One of the most widespread forms of outsourcing is the virtual assistant (VA), or remote PA. A virtual assistant allows for all the functions of a standard PA or receptionist, without paying for overheads like office space.
This has made them particularly popular with small businesses and start-ups which may do without traditional business premises entirely.
Secretaries originally dealt entirely in correspondence and note-taking (and notably, in the early days of the profession only men could be secretaries). Now VAs can carry out a wide range of tasks including bookkeeping, calendar organisation, travel organisations and even answering calls without callers knowing they are not in the office.
Knowledge tasks like research, report summaries, presentations, and meeting preparation are ideal for outsourcing to a VA. Many Vas are also employed to keep an eye on industry trends and current events, delivering pertinent information to their employer. This allows the employer to be informed and up-to-date, without having to spend time reading and researching.
The VA first came into being in the medical and legal professions, where doctors and lawyers would dictate notes over the phone to be transcribed. When data transmission allowed for voice recordings to be easily sent from an office to a transcription centre these transcribers began to take over from the traditional in-house method of record keeping.
It is slightly ironic that while these industries were the first to use a virtual assistant, VAs are being forced out of those professions by the growing accuracy and versatility of text-to-speech software. Confusingly, while a virtual assistant is usually a person, an intelligent virtual assistant is usually a computer. (Whether that casts aspersions on the intelligence of humans is up for debate.)

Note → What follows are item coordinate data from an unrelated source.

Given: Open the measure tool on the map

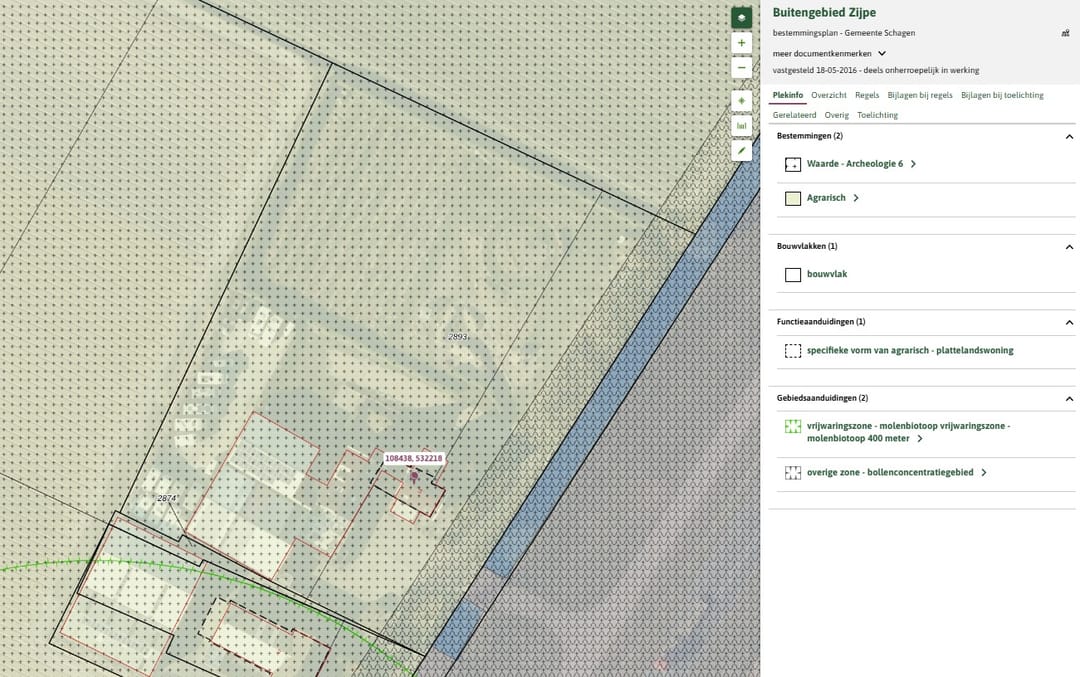Looking at the screenshot, I should coord(741,125).
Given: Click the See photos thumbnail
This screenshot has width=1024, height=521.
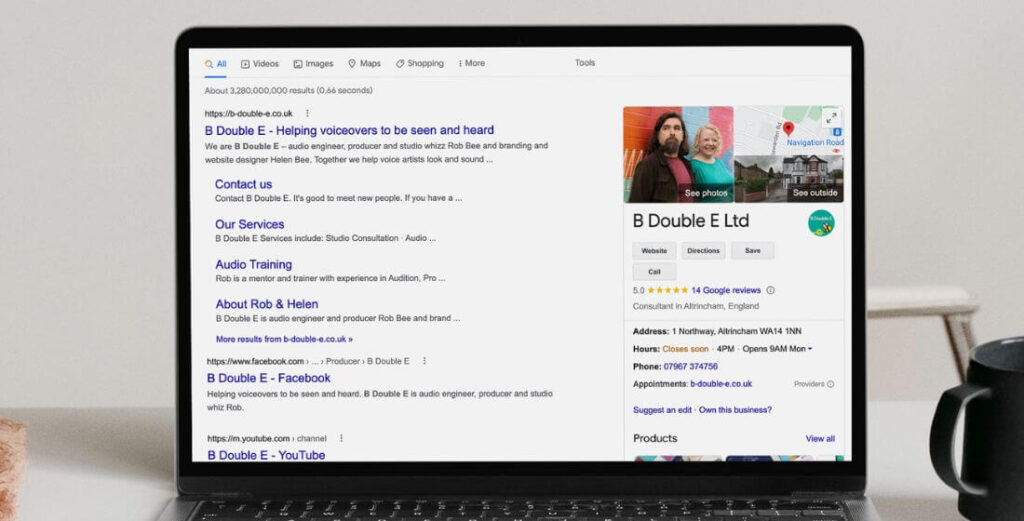Looking at the screenshot, I should point(677,155).
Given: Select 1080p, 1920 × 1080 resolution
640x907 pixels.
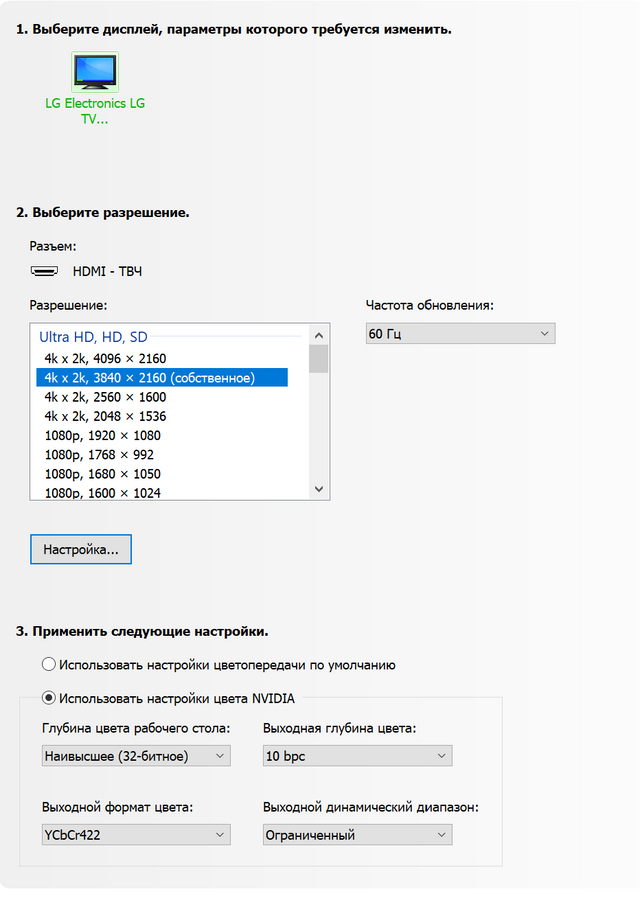Looking at the screenshot, I should pos(102,436).
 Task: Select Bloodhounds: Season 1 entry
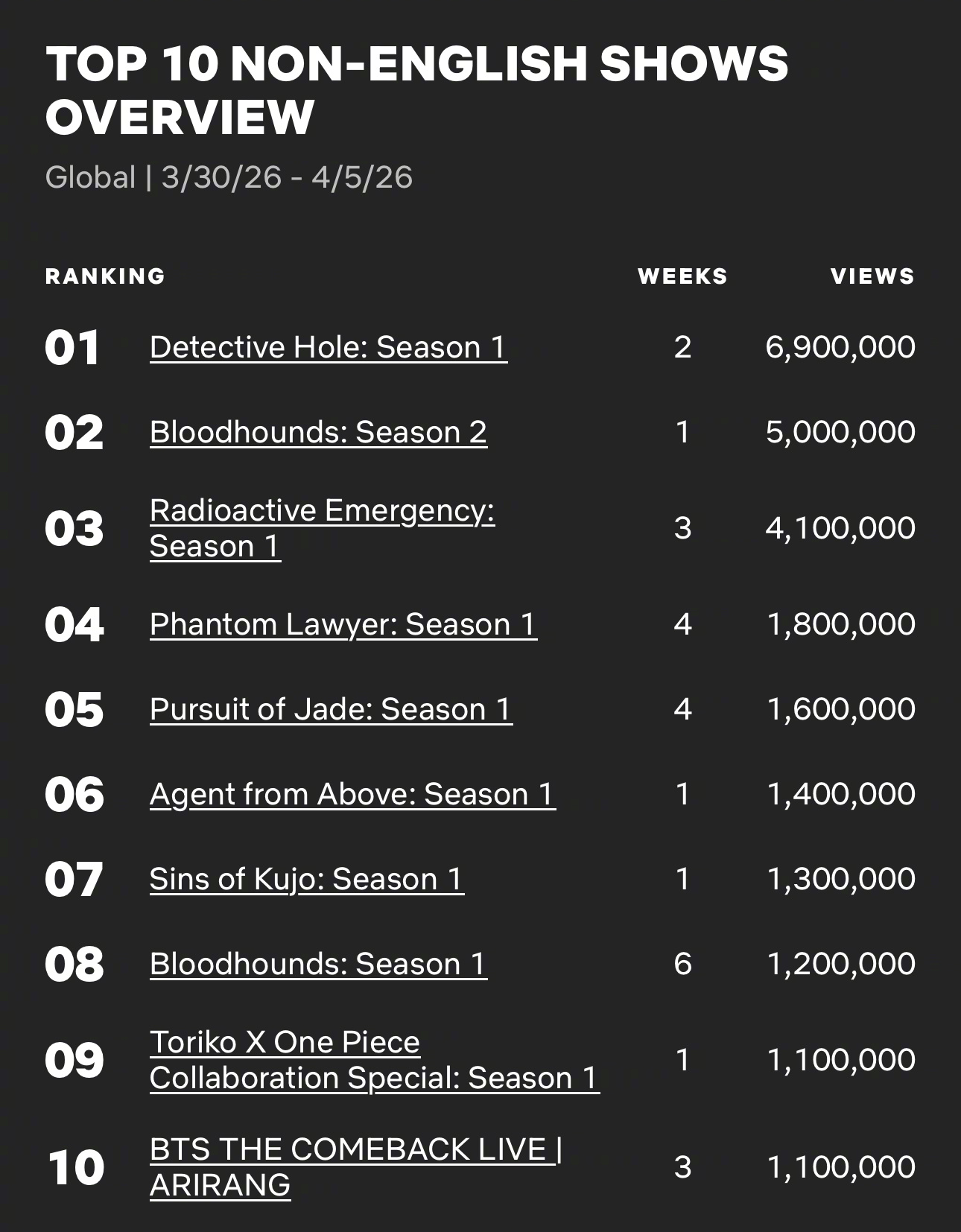(x=318, y=964)
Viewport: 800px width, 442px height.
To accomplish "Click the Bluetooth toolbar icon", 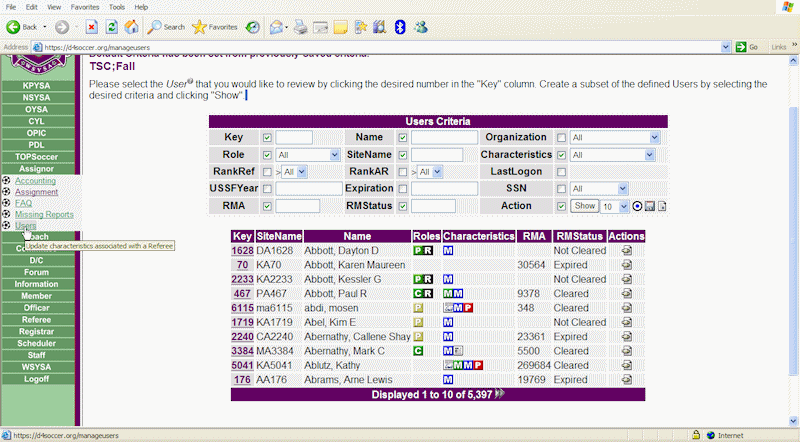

Along with the growth in demand for human virtual assistants, there has been a corresponding boom in people, particularly women, working as virtual assistants. Because of the flexibility in the job it is ideal for mothers with young children, especially as many VAs work from home.
And while small businesses are the main users of VAs, as the cost of a traditional PA is rising, large companies are starting to use VAs to complement their existing office administration.
This has led to the creation of specialist VA companies, meaning one employer may not work with just one VA, but contract out tasks to a whole team of them. Between those companies and the home-based VA is one who works from a BPO centre. While a business will work with just one VA, any particular VA may have two or three clients, depending on the hours required.
As the number of administration tasks which can be performed remotely continues to grow, so will the scope and work of the virtual assistant. Meanwhile they grow ever more valuable to small and larger businesses alike; working as traditional correspondence managers, modern knowledge gatherers – or both.